Nous avions, cette année-là, une résolution sur la situation en Birmanie. Elle était présentée par notre ambassadrice et une représentante des Etats-Unis, avec qui nous avions fusionné notre résolution. C'était une résolution politique et agressive, réclamant des élections libres et la libération d'aung San Su Kyi... Le débat a été chaud et agité !! Et, à une dizaine de voix près, la résolution n'est pas passée.
Or nous l'avons débattue assez rapidement, le matin de la deuxième journée. Et, tant que la résolution n'est pas passée, il faut savoir que nous n'avions pas trop osé participer ou nous opposer, de crainte d'avoir des "représailles"... A partir de ce moment-là, nous nous sommes... déchaînées, ma foi. Nous avions des questions sur chaque résolution (c'est facile, en fait : qui agit ? avec quel argent ? avec quel personnel ? on pouvait décliner ces questions pratiquement à chaque fois) ! Je suis même allée, moi, parler à la tribune, volontairement, contre une résolution (économique, puisque c'était ma commission).
Hé bien, laissez-moi vous dire, on n'a jamais autant l'accent français qu'à la tribune des Nations-Unies devant 500 personnes.

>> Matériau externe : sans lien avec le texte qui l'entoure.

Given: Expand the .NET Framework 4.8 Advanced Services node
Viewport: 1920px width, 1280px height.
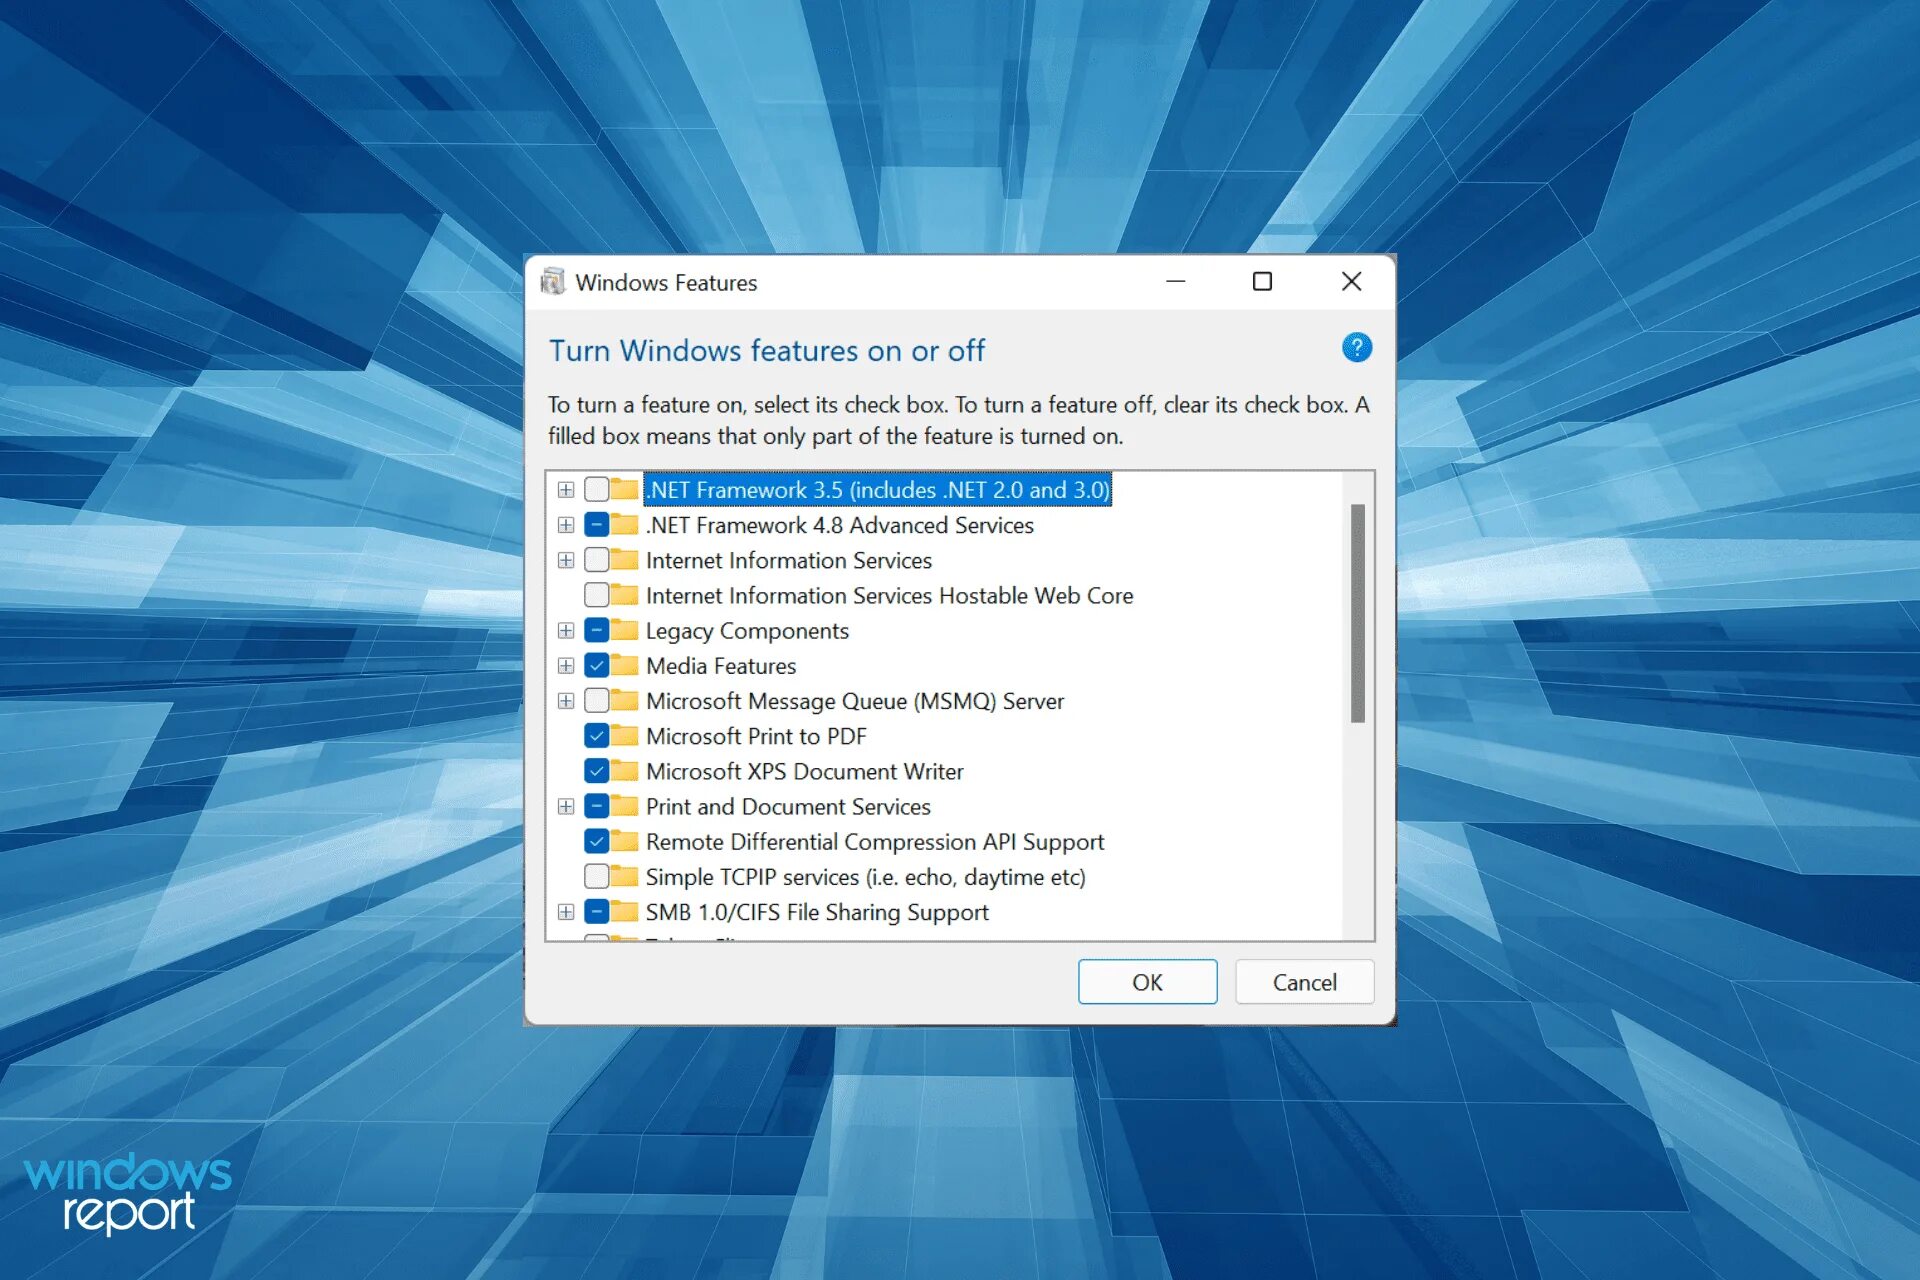Looking at the screenshot, I should click(x=566, y=525).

Enfin voilà, une excellente expérience. Et pour ne rien oublier, si, quand même, je précise que même les "juges" sont des lycéens. Tirés au sort, même si ce sont généralement des élèves du lycée américain qui organise. Il y a également un service de presse qui prend des photos et fait des articles : un mini-journal est distribué tous les jours à la pause de midi et raconte la journée de la veille !!!
Oh, il y a un aussi un service de sécurité (toujours des lycéens), qui ont aussi pour rôle de passer les petits messages entre les différents pays. Parce que oui, on ne peut pas les passer comme ça, donc pour communiquer d'un pays à l'autre (ou avec les juges ou la personne qui a la tribune, pour lui suggérer un argument ou lui demander de nous céder la tribune), on doit écrire sur un petit papier (imprimé au préalable avec le drapeau de notre pays, etc) et le passer à un agent de sécurité. Qui le lit et le passe (pas toujours, d'ailleurs, mais généralement) à qui de droit. C'est comme ça, par exemple, qu'on a organisé entre nous et les Etats-Unis qui lisait la résolution (nous) et qui répondait aux questions (eux).
Et bien sûr, les messages doivent être en anglais. Pas question d'écrire des conneries en Français aux copains qui représentent un autre pays. Pas de messages idiots ou (trop) inutiles non plus. Ils ne sont pas distribués.

L'année encore d'après, j'étais partie au Niger.

Enfin voilà, j'en garde d'excellents souvenirs, qui passent un peu à la trappe, en fait. J'ai peu l'occasion de raconter ça, mais j'ai adoré l'expérience.